2. How and why flashbackup use them
- Windows FlashBackup uses internal algorithm to
- Get extent mapping of files being backed up
- Retrieve Security Descriptors of files being backed up
- Restoring File Contents, Attributes, Security Descriptors and so on…
- Security Descriptor Retrieval Methods
- Either Using NTDLL API ZwQuerySecurityObject()
- Or direct read of NTFS $Secure (Security Descriptor Database) file
- Using NTDLL API ZwQuerySecurityObject()
- Needs file handle for each file, hence slow
- Retrieval fails if file handle cannot be obtained
- No parsing of $SECURE involved
- Available as a default method until NBU 6.5 and as a fallback in NBU 6.5.1
- Direct read of NTFS $Secure file
- No dependency on handle processing
- Less failure-prone
- Improves performance
- Implemented as default method in NBU 6.5.1
3. Enabling and Disabling Method
- Direct read of NTFS $Secure is enabled by default in NBU 6.5.1.
- Can be disabled by adding an registry entry.
- NoDirectSDR Registry key.
- Path : \HKEY_LOCAL_MACHINE\SOFTWARE\Veritas\VxMS
- Note that with above registry entry or entry with value 0 enables Direct read of SDs
- Non Zero value disables direct read of SDs and fall backs to Using NTDLL API ZwQuerySecurityObject()

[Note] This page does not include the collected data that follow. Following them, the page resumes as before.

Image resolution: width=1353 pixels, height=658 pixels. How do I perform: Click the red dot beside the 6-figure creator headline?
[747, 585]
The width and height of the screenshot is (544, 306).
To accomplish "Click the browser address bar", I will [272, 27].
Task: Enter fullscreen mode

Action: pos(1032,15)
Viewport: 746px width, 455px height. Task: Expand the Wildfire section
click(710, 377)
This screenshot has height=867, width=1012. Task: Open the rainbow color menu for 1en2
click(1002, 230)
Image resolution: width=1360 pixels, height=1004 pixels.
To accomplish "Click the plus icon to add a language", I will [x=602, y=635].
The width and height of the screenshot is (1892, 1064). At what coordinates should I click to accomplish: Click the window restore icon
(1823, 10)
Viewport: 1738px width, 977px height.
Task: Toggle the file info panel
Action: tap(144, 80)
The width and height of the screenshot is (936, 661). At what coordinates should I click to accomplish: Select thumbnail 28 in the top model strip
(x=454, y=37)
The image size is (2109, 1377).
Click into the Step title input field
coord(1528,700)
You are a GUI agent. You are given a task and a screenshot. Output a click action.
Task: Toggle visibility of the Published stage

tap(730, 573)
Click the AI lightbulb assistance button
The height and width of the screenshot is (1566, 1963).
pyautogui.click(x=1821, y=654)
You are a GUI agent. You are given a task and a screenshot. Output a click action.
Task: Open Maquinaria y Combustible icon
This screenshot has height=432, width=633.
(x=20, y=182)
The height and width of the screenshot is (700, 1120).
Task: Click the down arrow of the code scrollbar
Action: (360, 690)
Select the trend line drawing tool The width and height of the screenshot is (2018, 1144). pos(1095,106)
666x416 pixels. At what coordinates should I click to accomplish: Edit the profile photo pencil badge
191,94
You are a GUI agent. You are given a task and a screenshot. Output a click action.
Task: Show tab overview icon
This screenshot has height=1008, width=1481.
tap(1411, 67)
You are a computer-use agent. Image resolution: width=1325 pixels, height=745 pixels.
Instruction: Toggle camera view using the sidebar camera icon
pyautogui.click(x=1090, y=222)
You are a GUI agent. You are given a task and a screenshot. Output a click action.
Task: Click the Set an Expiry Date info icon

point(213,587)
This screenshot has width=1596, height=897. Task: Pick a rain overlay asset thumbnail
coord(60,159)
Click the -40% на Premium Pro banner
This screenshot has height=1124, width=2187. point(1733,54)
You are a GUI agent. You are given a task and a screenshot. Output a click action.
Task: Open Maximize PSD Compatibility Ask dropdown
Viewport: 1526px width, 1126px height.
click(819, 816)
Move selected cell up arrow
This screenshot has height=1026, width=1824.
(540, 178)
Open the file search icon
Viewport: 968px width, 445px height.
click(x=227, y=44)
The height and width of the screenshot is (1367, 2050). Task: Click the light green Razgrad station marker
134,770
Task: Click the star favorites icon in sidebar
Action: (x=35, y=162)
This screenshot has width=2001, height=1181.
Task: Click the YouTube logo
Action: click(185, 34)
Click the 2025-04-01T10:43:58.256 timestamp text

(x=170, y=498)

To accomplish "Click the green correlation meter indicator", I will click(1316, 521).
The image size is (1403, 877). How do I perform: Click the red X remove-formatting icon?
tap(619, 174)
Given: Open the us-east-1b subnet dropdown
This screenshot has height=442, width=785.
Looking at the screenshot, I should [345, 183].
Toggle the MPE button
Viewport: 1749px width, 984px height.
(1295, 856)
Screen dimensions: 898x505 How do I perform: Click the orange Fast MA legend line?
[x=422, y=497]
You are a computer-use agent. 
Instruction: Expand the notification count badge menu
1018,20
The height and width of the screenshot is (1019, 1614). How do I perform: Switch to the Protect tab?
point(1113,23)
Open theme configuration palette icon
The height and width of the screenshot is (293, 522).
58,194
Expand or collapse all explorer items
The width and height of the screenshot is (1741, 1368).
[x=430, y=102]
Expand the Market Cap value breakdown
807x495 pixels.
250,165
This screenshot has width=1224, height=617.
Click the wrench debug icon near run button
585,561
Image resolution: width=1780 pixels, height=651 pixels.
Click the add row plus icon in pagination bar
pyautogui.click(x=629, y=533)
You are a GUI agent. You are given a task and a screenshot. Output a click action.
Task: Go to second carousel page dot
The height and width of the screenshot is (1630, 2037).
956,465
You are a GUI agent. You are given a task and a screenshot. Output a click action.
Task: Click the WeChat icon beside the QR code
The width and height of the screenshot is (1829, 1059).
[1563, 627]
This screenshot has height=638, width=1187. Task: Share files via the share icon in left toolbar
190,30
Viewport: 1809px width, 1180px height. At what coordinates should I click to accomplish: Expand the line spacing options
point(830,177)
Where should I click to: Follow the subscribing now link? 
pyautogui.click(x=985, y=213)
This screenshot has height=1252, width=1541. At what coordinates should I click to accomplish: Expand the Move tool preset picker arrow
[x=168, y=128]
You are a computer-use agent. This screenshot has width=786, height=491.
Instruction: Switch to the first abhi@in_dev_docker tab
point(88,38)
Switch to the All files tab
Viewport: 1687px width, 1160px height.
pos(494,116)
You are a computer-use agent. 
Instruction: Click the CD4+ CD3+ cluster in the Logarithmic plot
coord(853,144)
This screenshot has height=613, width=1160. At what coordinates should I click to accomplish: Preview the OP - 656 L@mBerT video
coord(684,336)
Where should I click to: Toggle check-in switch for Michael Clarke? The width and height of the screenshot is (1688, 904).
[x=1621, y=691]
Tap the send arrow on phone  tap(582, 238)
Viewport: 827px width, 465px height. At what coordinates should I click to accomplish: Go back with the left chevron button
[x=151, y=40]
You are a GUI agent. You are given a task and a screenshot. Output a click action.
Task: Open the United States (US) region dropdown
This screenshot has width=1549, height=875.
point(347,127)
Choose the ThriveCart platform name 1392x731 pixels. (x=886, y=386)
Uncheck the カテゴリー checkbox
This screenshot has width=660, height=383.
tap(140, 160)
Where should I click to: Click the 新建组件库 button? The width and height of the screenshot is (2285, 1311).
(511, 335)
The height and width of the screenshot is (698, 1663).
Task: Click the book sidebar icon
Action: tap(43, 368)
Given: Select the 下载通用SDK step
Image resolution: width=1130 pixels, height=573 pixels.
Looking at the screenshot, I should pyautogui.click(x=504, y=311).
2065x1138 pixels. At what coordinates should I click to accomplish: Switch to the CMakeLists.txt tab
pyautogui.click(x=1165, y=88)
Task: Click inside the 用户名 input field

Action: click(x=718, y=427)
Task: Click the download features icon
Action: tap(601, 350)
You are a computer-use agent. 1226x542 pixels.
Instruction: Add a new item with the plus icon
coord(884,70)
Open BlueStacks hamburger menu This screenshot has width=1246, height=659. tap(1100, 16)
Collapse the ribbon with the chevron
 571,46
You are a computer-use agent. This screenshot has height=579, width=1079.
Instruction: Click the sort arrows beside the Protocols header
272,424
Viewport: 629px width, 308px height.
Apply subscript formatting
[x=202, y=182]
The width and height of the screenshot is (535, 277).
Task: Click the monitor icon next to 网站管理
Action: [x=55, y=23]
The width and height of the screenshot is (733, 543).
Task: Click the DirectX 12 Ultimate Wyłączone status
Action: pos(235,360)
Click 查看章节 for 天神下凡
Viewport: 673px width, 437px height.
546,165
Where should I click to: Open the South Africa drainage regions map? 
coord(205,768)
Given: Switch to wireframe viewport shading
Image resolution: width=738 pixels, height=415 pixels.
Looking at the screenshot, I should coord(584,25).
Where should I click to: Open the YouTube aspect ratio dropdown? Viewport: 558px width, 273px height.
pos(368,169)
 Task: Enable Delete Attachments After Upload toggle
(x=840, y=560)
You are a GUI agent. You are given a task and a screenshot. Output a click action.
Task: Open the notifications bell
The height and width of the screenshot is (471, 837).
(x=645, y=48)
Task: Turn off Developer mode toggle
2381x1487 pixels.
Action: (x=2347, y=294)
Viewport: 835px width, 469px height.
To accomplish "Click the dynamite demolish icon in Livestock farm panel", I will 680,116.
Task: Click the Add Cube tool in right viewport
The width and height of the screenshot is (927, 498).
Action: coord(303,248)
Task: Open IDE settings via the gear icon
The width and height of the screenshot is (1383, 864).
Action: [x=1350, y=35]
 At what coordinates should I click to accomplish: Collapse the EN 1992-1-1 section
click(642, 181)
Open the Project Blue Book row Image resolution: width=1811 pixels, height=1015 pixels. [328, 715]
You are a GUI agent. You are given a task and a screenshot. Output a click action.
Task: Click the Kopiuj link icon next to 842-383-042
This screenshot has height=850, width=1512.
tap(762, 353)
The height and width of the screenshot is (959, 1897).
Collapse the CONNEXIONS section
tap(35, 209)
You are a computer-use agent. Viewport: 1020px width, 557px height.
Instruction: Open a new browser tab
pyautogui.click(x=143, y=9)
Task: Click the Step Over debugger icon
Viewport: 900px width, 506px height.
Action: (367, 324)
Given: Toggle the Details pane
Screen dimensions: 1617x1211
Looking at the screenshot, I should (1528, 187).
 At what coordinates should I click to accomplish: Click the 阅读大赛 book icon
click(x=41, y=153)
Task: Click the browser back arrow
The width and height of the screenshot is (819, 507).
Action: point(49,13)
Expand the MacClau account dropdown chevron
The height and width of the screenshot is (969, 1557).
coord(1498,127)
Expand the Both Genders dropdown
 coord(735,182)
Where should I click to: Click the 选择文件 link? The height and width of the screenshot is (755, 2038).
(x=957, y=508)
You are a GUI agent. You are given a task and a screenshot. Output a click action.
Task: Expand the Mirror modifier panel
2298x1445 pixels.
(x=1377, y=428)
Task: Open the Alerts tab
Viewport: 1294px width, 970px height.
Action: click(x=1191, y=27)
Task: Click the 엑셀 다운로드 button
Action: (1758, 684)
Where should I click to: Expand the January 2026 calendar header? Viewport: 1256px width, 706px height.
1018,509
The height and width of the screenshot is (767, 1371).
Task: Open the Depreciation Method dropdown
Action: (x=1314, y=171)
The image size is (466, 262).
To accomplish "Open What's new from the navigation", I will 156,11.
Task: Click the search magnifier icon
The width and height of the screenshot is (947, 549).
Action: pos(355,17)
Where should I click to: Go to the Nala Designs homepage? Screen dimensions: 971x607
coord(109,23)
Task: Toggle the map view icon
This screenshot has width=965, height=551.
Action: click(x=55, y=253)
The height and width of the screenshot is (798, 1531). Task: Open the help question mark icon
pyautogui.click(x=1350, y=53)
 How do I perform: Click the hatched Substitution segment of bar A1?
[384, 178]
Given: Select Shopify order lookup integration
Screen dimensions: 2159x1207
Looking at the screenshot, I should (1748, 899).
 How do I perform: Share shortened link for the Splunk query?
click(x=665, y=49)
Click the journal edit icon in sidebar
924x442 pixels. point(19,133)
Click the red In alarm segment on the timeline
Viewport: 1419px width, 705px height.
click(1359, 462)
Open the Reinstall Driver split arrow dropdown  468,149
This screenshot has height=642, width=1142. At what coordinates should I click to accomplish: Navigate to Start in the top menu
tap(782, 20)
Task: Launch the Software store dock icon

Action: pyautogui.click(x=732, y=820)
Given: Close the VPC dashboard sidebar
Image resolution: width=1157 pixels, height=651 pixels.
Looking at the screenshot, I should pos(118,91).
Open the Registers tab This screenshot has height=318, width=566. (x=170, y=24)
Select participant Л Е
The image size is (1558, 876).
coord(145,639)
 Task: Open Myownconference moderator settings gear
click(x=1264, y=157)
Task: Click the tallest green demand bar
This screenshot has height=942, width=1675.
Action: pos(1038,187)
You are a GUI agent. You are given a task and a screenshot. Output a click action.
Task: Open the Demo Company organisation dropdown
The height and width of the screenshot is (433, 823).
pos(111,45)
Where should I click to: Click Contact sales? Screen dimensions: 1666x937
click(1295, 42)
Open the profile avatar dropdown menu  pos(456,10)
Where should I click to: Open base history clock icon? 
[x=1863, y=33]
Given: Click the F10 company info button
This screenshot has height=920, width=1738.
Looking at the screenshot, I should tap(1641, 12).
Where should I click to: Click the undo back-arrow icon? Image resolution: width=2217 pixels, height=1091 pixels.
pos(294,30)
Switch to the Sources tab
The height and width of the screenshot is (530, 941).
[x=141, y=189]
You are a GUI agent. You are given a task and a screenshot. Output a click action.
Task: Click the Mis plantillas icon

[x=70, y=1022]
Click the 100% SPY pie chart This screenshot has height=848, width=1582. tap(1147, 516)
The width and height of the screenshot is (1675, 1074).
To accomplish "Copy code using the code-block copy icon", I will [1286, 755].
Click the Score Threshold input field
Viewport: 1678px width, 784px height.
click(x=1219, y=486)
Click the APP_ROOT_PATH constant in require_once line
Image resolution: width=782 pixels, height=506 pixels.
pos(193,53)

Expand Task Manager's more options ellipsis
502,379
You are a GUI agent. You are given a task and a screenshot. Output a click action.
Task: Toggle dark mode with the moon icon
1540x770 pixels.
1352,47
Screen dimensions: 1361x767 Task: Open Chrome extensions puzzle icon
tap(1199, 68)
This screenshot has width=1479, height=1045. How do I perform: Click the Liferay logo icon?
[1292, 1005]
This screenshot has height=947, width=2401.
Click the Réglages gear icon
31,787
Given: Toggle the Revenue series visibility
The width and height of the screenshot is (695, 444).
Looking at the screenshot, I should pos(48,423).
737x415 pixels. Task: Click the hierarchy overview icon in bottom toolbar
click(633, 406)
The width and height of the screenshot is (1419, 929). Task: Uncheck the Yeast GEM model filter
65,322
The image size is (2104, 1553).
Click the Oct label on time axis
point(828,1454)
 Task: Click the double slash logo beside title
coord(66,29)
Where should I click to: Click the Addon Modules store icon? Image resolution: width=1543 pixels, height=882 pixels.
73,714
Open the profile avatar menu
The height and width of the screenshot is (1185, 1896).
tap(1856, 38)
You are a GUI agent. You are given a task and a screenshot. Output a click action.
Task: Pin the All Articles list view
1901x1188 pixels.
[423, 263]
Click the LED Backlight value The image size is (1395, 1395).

4. When you want to disable it And Troubleshooting steps
The only one reason I can think of when it fails. Your backups are not running successfully. You see many errors in your backup like:
tar_base::V_vTarMsgW: INF - VxMS Error message 1 = xm_get_next_index: vfm_open_file_index XXXXX failed error 1
where XXXXX is any index (starts from 1 and goes up to infinite (theoretically)) and you see this error for all indexes in your backup. Your bpbkar is filled with these errors.
How to find if that’s the problem and you should even consider to disable it.
- Open your registry using regedit
- Go to \HKEY_LOCAL_MACHINE\SOFTWARE\Veritas\VxMS
- Find out installation directory
- It will be similar to C:\Program Files\common files\Veritas\VxMS\
- You may find a folder logs inside VxMS folder.
- See if you have any vxms_ntfs_9.txt files inside that folder. If yes, Now the time to call your local Symantec technical support and ask them if disabling this registry entry will help or not. In most cases it will but situations may vary from environment to environment.